Current expectations are that the space jet will launch in 2012. Newson already has plenty of experience designing the interiors of conventional aircraft, but he faces a very unusual set of scientific and engineering problems in the space jet. In only 80 seconds the space jet will travel 60 kilometres in altitude so passengers will need to be very well secured.

Health and safety
As it reaches over 100 kilometres in altitude, the space tourists will be able to experience over three minutes of free floating gravity. As Newsom says, the cabin design faces a vast range of ‘technology and regulatory issues’, but that’s what keeps it fresh, the challenges of ‘learning about new technologies and processes’ to get around the physical problems. ‘You have to respect basic cabin and safety issues’ and this is why he thinks it’s just like ‘designing in the early days of flight’.

One of the ways Newson addressed the safety issue of floating inside the craft, and experiencing gravity was to ‘maximize the volume of the cabin’, so passengers wouldn’t be floating into objects. ‘It was a huge ergonomic challenge’ and it also served the purpose of making the space jet as light as possible.
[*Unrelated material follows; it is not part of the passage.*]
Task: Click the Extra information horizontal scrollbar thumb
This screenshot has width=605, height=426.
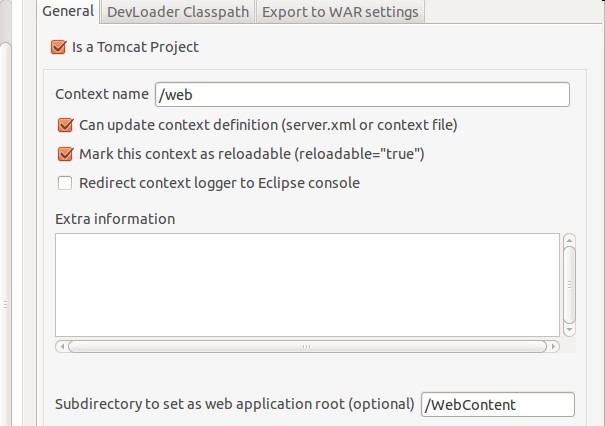Action: tap(307, 346)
Space station interior © Camilo Jimenez - iStockphoto

Rotating seats
His toughest challenge was the seats. As sci-fi movie fans will recognise, there is always a point in space flight when the vertical experience of shooting into space and escaping the earth’s gravity gives way to the horizontal experience of conventional flying. As Newson points out, conventional aircraft seating would mean passengers ‘flying off their seat’.  So the seat is designed to ‘rotate by 90 degrees’ and also cope with the fact that the passengers’ bodies will ‘weigh three times more than normal because of the G-force.’ This is futuristic design not just as style, but for real.